#### [Excerpt]
*** Block opens ***

What Really Grabs Us When We Read

One of most revealing (and sometimes scary) things about brain science is how often it exposes the real reason we do  something. You know, as opposed to the reason we’re absolutely positively surewe did it. Which translates to: we’re often very, very wrong. Just knowing that you might judge a stranger as either a warm or cold person, based solely on whether you’ve just held a cup of hot or iced coffee, sure can give you pause.

The point is, we often mistake what seems obvious on the surface for the deeper reason – the real reason – we're drawn to something. Like novels, for instance.

What’s on the surface of novels? Words. Language. Sentences. That’s what we see. And often, those sentences are exquisitely beautiful. And so we think that’s what has us hooked.

It’s not. What we’re responding to is the story those beautiful sentences are harnessed to. What makes me crazy is the common notion that if you learn to “write well” – to compose luminescent sentences – then, Voila! you’ll have written a story.

That’s why, reading Jhumpa Lahiri’s piece, “My Life’s Sentences,” in the Sunday New York Times, I thought my head would explode. It came close when I read her assertion that the sentences that “come to her . . . are pieces of a jigsaw puzzle, handed to me in no particular order, with no discernible logic. I only sense that they are part of the thing.”

*** Block closes ***

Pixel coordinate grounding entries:
*** Block opens ***

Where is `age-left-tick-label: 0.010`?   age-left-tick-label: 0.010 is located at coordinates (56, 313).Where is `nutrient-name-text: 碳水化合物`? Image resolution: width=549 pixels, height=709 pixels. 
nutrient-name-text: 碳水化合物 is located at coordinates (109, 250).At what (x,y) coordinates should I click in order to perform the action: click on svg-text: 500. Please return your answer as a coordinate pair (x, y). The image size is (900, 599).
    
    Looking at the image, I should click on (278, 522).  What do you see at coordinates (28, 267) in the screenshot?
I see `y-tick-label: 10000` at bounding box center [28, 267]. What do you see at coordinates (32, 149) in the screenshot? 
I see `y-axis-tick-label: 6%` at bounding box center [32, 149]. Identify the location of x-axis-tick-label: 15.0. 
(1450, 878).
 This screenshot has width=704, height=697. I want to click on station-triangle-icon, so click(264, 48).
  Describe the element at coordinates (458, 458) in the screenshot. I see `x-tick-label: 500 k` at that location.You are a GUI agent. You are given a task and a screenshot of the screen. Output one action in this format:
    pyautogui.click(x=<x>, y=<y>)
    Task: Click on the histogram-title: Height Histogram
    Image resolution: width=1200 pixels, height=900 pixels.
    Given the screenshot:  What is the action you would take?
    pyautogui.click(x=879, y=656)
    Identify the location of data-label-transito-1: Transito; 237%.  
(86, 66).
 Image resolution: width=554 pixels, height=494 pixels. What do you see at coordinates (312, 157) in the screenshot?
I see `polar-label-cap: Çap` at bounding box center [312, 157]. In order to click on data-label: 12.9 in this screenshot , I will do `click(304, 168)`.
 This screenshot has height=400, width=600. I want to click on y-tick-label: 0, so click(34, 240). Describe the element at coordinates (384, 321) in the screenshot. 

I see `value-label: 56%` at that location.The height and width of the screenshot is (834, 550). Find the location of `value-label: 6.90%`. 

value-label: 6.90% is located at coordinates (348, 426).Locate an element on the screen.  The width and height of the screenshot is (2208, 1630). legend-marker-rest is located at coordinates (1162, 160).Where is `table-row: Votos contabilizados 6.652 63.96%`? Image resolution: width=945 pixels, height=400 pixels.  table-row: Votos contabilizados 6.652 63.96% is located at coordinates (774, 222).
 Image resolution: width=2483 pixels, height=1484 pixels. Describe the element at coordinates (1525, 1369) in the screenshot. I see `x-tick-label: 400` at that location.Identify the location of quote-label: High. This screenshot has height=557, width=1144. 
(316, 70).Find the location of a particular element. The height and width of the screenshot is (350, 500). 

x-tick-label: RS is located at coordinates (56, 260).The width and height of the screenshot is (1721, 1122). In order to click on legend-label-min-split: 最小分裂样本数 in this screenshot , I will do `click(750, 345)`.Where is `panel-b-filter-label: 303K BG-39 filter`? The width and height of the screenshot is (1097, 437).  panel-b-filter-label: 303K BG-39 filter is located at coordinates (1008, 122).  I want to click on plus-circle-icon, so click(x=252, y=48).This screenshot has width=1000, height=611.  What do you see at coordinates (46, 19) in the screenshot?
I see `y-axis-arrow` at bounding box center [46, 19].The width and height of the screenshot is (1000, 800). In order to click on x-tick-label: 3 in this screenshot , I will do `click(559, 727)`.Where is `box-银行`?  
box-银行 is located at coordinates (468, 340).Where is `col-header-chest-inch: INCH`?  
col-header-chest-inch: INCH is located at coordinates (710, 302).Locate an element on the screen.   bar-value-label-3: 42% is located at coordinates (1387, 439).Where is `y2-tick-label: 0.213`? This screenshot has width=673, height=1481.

*** Block closes ***

#### [Using the information]
- A) Rewrite the passage of the essay on what grabs readers, starting at "What Really Grabs" and ending at "has us hooked.", with "novels" changed to "short stories".
- B) According to the essay on what grabs readers, in which newspaper did Jhumpa Lahiri's piece "My Life's Sentences" appear?
- C) Continue the essay on what grabs readers from where it stops.
The entries above were drawn from a separate source.

#### [Answer section]
- A)
What Really Grabs Us When We Read

One of most revealing (and sometimes scary) things about brain science is how often it exposes the real reason we do  something. You know, as opposed to the reason we’re absolutely positively surewe did it. Which translates to: we’re often very, very wrong. Just knowing that you might judge a stranger as either a warm or cold person, based solely on whether you’ve just held a cup of hot or iced coffee, sure can give you pause.

The point is, we often mistake what seems obvious on the surface for the deeper reason – the real reason – we're drawn to something. Like short stories, for instance.

What’s on the surface of short stories? Words. Language. Sentences. That’s what we see. And often, those sentences are exquisitely beautiful. And so we think that’s what has us hooked.

- B) The Sunday New York Times.

- C)
Not wanting my head to explode, I popped two aspirin and did the next best thing. I wrote a letter to the editor of the Times making the point that -- despite the article's implication -- no one but a genius like Lahiri can expect stories to arrive magically, in such a lyrically otherworldly fashion. That is, and have them make a lick of sense. They printed it under the headline, “The Art of Writing: The Story’s The Thing.”

The story is the thing. It’s what has actually captured you. And the great prose, exquisite sentences, and splendid voice? Their job is to serve the story. Alone, they’re window dressing in a vacant house.

And here’s the most important thing of all: story isn’t something you either have in your bones, like Lahiri, or not. While you can’t learn voice – it’s what you’re born with – story is something you can learn.

You don’t even need a muse. Because, creativity and imagination? Guess what, they aren’t magic or “otherworldly” either. Says science writer Jonah Lehrer:

"For most of human history, people have believed that the imagination is inherently inscrutable, an impenetrable biological gift. As a result, we cling to a series of false myths about what creativity is and where it comes from. These myths don’t just mislead—they also interfere with the imagination."

So, to hell with muses, divine inspiration and magic. Great stories come from having the gumption, determination and perseverance to stick at it, draft after draft, until you’ve wrestled the damn magic onto the page.

What magic is that? The very real magic causes the reader to surrender to the story so completely that it doesn’t feel like a story at all. What it feels like is life.

Long live story!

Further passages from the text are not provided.